# RECORDS TO USE
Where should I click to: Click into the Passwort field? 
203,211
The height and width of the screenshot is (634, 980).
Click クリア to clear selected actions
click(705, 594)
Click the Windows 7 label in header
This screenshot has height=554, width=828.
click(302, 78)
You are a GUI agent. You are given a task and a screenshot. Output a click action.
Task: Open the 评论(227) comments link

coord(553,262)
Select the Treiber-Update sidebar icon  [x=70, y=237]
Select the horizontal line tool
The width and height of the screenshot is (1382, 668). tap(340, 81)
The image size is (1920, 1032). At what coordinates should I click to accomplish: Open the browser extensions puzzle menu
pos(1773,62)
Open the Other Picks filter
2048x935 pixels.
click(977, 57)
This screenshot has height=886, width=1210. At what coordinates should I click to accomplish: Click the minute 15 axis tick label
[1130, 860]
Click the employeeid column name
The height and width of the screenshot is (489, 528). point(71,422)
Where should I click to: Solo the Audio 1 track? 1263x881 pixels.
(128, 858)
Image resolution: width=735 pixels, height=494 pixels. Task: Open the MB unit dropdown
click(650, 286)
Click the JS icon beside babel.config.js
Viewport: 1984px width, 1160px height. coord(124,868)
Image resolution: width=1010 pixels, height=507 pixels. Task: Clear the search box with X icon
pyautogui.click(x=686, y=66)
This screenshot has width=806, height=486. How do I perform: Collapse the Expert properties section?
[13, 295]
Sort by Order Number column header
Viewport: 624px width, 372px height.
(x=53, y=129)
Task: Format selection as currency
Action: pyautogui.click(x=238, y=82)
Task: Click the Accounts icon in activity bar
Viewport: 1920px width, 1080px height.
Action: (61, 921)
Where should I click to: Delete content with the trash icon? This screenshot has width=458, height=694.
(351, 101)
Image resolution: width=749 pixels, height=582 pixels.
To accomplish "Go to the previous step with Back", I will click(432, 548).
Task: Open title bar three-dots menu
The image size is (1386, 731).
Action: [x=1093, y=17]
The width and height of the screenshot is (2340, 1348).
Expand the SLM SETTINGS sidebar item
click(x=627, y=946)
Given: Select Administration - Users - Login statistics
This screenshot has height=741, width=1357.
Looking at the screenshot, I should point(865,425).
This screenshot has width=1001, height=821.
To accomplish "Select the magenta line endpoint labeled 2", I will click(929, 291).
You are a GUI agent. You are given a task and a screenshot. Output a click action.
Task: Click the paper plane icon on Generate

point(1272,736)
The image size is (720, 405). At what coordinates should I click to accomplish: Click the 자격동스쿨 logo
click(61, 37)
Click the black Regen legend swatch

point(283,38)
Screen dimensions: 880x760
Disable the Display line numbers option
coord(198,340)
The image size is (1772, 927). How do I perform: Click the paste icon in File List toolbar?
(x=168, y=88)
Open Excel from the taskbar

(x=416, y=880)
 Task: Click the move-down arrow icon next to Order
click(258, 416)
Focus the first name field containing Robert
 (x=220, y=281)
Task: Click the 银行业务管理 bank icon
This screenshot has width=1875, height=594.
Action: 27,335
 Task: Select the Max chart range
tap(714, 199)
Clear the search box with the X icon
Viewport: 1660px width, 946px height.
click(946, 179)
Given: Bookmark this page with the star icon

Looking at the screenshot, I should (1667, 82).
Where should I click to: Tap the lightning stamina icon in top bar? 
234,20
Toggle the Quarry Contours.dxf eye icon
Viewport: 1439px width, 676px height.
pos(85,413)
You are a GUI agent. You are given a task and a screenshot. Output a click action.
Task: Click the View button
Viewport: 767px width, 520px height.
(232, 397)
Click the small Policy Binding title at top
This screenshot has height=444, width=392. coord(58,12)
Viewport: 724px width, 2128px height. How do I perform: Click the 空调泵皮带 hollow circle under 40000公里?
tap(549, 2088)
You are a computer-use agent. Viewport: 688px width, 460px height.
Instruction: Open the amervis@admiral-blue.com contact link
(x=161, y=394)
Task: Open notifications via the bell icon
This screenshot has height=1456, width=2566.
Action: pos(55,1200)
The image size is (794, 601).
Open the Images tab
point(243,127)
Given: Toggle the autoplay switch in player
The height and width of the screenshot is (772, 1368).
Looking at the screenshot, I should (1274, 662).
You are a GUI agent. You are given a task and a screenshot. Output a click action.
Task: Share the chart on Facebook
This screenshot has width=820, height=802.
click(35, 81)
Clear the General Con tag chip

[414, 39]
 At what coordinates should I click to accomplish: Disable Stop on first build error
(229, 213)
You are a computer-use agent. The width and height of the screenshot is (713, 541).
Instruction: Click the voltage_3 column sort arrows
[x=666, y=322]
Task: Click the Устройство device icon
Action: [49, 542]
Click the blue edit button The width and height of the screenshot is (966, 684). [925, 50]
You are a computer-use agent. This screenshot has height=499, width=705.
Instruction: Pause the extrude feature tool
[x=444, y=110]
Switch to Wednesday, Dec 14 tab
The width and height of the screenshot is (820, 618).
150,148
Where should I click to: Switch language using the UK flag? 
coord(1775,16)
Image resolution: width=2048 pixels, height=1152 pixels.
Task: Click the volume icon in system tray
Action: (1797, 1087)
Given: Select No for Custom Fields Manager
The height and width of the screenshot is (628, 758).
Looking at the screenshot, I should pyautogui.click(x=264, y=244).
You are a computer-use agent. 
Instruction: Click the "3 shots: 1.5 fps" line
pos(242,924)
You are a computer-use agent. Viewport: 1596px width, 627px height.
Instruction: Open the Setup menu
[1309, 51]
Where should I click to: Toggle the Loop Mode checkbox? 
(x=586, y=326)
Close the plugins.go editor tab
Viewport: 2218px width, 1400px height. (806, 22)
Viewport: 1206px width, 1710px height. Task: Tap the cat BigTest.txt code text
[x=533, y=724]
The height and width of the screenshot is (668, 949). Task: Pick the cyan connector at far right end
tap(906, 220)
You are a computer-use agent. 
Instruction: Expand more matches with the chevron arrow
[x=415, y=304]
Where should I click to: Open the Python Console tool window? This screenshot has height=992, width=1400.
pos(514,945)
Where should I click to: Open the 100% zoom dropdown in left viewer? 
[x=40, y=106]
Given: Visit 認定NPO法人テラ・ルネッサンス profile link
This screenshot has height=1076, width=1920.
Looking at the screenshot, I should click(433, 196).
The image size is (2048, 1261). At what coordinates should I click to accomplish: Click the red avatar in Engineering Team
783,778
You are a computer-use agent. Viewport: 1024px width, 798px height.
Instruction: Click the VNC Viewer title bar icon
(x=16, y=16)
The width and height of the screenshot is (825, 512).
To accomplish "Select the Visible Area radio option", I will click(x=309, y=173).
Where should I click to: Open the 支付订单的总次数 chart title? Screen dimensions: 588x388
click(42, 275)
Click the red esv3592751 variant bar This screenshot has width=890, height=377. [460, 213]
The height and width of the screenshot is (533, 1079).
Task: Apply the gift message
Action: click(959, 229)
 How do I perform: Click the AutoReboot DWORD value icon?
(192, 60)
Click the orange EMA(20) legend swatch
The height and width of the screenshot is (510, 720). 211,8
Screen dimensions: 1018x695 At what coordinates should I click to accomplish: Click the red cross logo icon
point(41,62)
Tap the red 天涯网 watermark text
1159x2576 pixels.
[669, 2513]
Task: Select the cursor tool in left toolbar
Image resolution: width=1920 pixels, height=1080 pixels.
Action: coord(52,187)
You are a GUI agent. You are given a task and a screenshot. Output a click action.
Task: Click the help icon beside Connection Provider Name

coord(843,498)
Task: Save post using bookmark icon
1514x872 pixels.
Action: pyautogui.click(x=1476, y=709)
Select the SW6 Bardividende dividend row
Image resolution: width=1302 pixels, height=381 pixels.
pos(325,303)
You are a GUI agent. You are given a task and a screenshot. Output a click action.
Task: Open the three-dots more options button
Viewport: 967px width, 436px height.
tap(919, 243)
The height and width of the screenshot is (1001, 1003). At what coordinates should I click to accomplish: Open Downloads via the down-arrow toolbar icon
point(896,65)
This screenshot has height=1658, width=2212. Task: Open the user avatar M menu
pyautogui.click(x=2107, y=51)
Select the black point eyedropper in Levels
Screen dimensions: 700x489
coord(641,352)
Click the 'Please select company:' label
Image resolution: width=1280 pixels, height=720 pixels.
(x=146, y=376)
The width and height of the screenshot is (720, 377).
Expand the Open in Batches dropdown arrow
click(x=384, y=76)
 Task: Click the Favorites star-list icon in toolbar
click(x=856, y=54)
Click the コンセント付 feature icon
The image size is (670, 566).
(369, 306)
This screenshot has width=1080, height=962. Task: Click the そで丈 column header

# STATED EXERCISE
Please copy out verbatim the rows above, from the line with "Given: Select Administration" to the line with "pos(85,413)", including both of those lines.

# IN RESPONSE
Given: Select Administration - Users - Login statistics
This screenshot has height=741, width=1357.
Looking at the screenshot, I should point(865,425).
This screenshot has width=1001, height=821.
To accomplish "Select the magenta line endpoint labeled 2", I will click(929, 291).
You are a GUI agent. You are given a task and a screenshot. Output a click action.
Task: Click the paper plane icon on Generate

point(1272,736)
The image size is (720, 405). At what coordinates should I click to accomplish: Click the 자격동스쿨 logo
click(61, 37)
Click the black Regen legend swatch

point(283,38)
Screen dimensions: 880x760
Disable the Display line numbers option
coord(198,340)
The image size is (1772, 927). How do I perform: Click the paste icon in File List toolbar?
(x=168, y=88)
Open Excel from the taskbar

(x=416, y=880)
 Task: Click the move-down arrow icon next to Order
click(258, 416)
Focus the first name field containing Robert
 (x=220, y=281)
Task: Click the 银行业务管理 bank icon
This screenshot has width=1875, height=594.
Action: 27,335
 Task: Select the Max chart range
tap(714, 199)
Clear the search box with the X icon
Viewport: 1660px width, 946px height.
click(946, 179)
Given: Bookmark this page with the star icon

Looking at the screenshot, I should (1667, 82).
Where should I click to: Tap the lightning stamina icon in top bar? 
234,20
Toggle the Quarry Contours.dxf eye icon
Viewport: 1439px width, 676px height.
pos(85,413)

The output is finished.